Helen would take one look at me here with no shoes on, and her daughter practically strung out on oxytocin on the sofa with messy hair and lust-hooded eyes, and she'd know we were having an affair. Suddenly, my laissez-faire attitude about Walter eventually getting over the news didn't feel as comforting. My chest felt like someone clamped it in a vise, and I stood stock-still as Helen fumbled with the lock on the door. She stood with her back to me, her turquoise-green pea coat dusted with snow that was quickly melting, and my brain raced for an excuse as to why I was standing in her living room with coffee in my hand. I looked in the direction of the couch, but I didn't see Carrie there. Maybe she went upstairs to shower, or maybe she lay down on the couch. It would be easier to make an excuse if she was here to help me.
But time was up, and I had to deal with this on my own. Helen turned around slowly, eyes scanning across the living room. When she saw me she jumped, which made me feel startled too. She looked confused.
"Ryan, what are you doing here?" Then she looked out the front window. I'd parked on the street, but she probably hadn’t even paid attention.
"I, uh… Carrie," I said, fumbling for words. My heart was in my throat, pounding away, and I felt like a cooked goose on Christmas. My cheeks must've been redder than a firetruck.
"Well?" she asked, and she looked around the living room again. I swore I saw a fire brewing in her eyes, but both of us heard a retching sound at the same time.
I saw movement from the corner of my eye and noticed Carrie's dark, wavy hair as she sat up and almost fell off the couch.

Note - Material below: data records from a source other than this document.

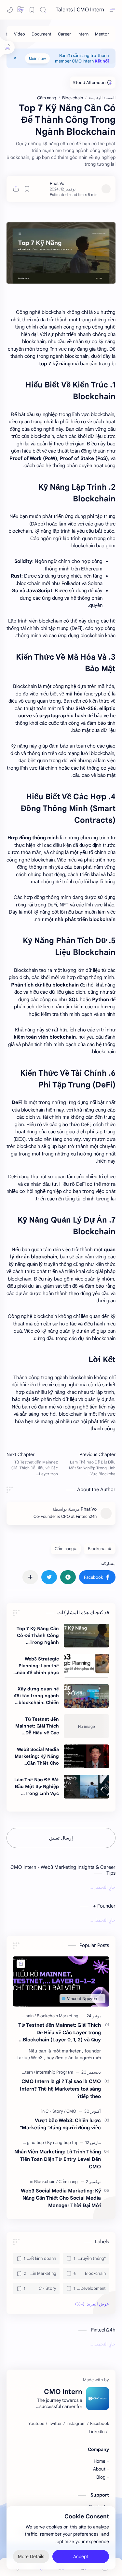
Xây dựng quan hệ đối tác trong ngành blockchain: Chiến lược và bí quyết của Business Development (36, 1696)
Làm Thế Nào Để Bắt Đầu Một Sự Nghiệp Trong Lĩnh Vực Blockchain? (36, 1787)
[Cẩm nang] (68, 2182)
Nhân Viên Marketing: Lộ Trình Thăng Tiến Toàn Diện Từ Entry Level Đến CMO (57, 2159)
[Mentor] (102, 34)
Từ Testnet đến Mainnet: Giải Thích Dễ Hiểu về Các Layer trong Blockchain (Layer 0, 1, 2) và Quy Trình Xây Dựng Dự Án (36, 1726)
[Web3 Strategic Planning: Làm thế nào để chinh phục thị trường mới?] (86, 1666)
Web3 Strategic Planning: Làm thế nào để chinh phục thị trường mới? (38, 1666)
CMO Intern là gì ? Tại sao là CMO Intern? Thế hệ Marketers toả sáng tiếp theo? (60, 2088)
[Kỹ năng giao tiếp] (28, 2142)
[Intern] (82, 34)
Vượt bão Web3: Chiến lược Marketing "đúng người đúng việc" (60, 2124)
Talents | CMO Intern (80, 10)
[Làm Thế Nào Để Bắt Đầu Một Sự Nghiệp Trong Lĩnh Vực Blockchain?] (86, 1787)
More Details (31, 2556)
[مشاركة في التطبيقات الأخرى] (30, 1577)
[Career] (64, 34)
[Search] (43, 10)
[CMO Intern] (23, 2072)
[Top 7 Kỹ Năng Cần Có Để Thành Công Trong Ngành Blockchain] (86, 1635)
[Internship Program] (54, 2072)
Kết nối (102, 61)
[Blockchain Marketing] (57, 2016)
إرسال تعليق (61, 1838)
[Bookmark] (32, 10)
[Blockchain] (24, 2016)
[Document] (41, 34)
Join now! (37, 58)
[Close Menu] (15, 58)
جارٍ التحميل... (102, 1887)
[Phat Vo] (57, 183)
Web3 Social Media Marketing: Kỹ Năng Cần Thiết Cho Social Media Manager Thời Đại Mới (37, 1756)
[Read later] (27, 189)
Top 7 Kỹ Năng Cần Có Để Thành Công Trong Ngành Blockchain (38, 1636)
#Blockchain (100, 1548)
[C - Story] (55, 2111)
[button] (10, 10)
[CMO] (71, 2111)
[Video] (19, 34)
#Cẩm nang (66, 1548)
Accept (80, 2556)
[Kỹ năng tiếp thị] (62, 2142)
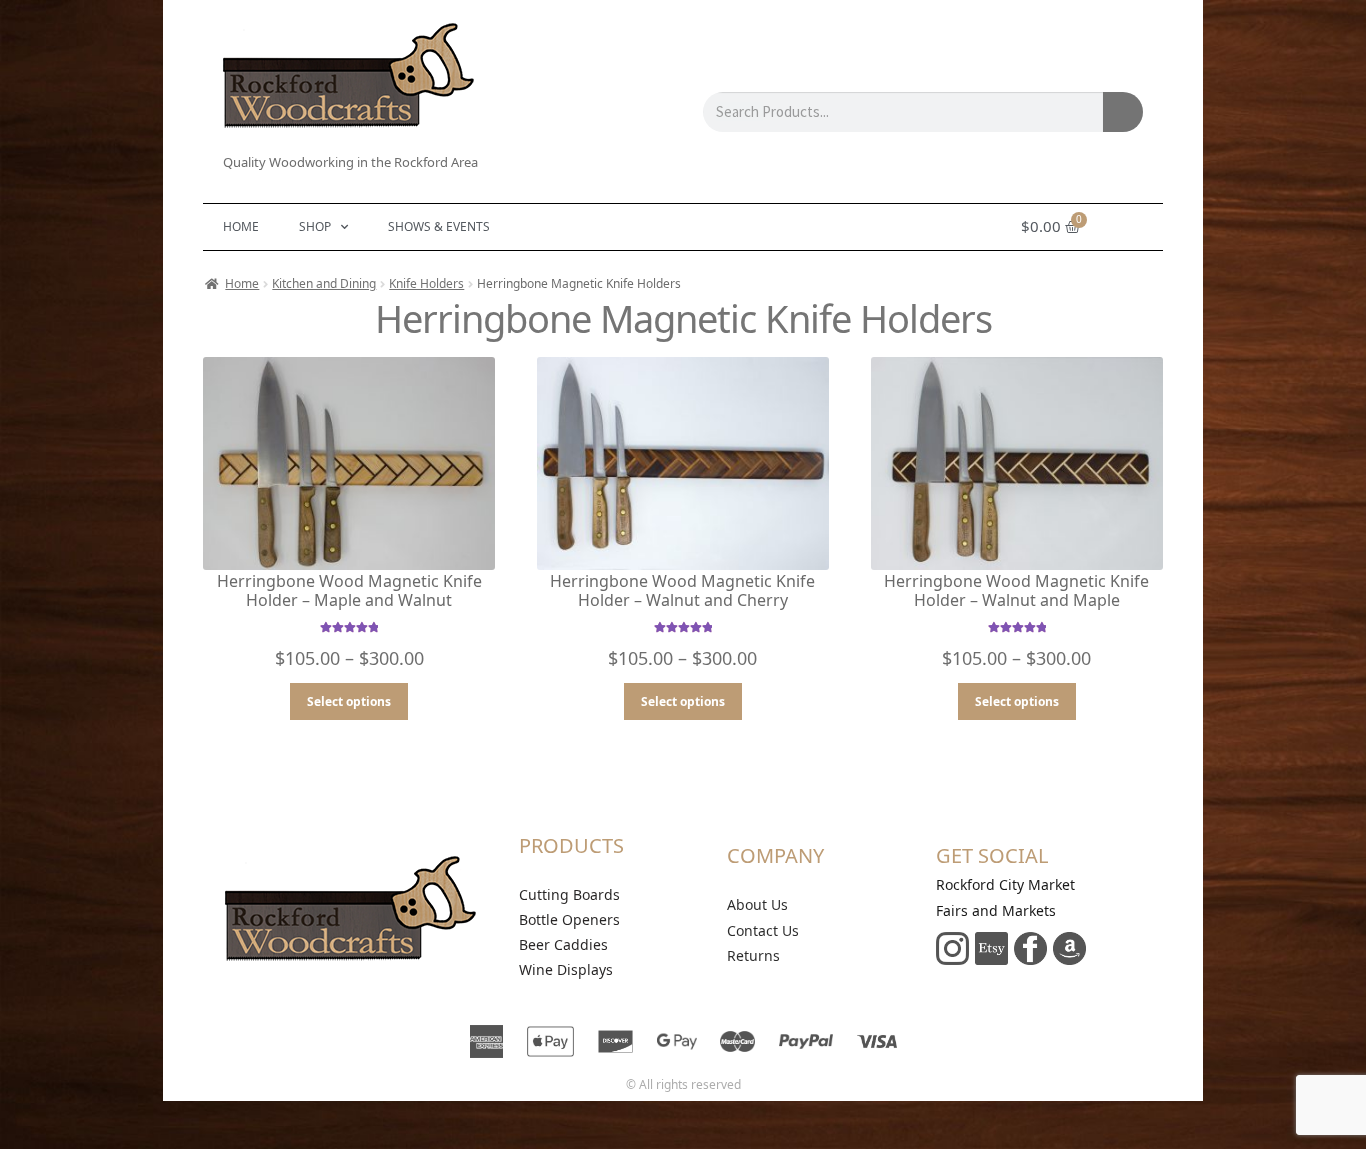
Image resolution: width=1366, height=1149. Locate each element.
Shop (315, 226)
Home (241, 226)
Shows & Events (439, 226)
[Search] (1123, 112)
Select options (349, 701)
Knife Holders (426, 283)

Both Helen and I moved toward her swiftly, and I set the mugs ofcoffee on the coffee table only to see a puddle of vomit next to the couch.
"Oh, dear," Helen mumbled. She set her things on the table and shed her coat faster than I could blink. "Ryan, get some towels… and a cup of water!" she blurted out, and while my heart ached to comfort Carrie, I knew Helen would only suspect more if I ignored her.
"Of course," I told her, and I rushed back into the kitchen.
I felt like a horrible human being for feeling relief as Carrie threw up. She was miserable, probably sick and feeling awful right now, and I was celebrating the fact that we hadn’t been caught. Even so, she could've passed those germs to me, and I would have to answer for that later on, but it gave me time to plan what I'd say to Walter and Helen.
I found a few hand towels, wet a dish rag, and pulled a cup out of the cupboard to fill with water. When I returned, Carrie was resting on her side looking up at me with fear in her eyes, and I set the water on the table. When I dropped to my knees with the towels, Helen snatched them from my hand.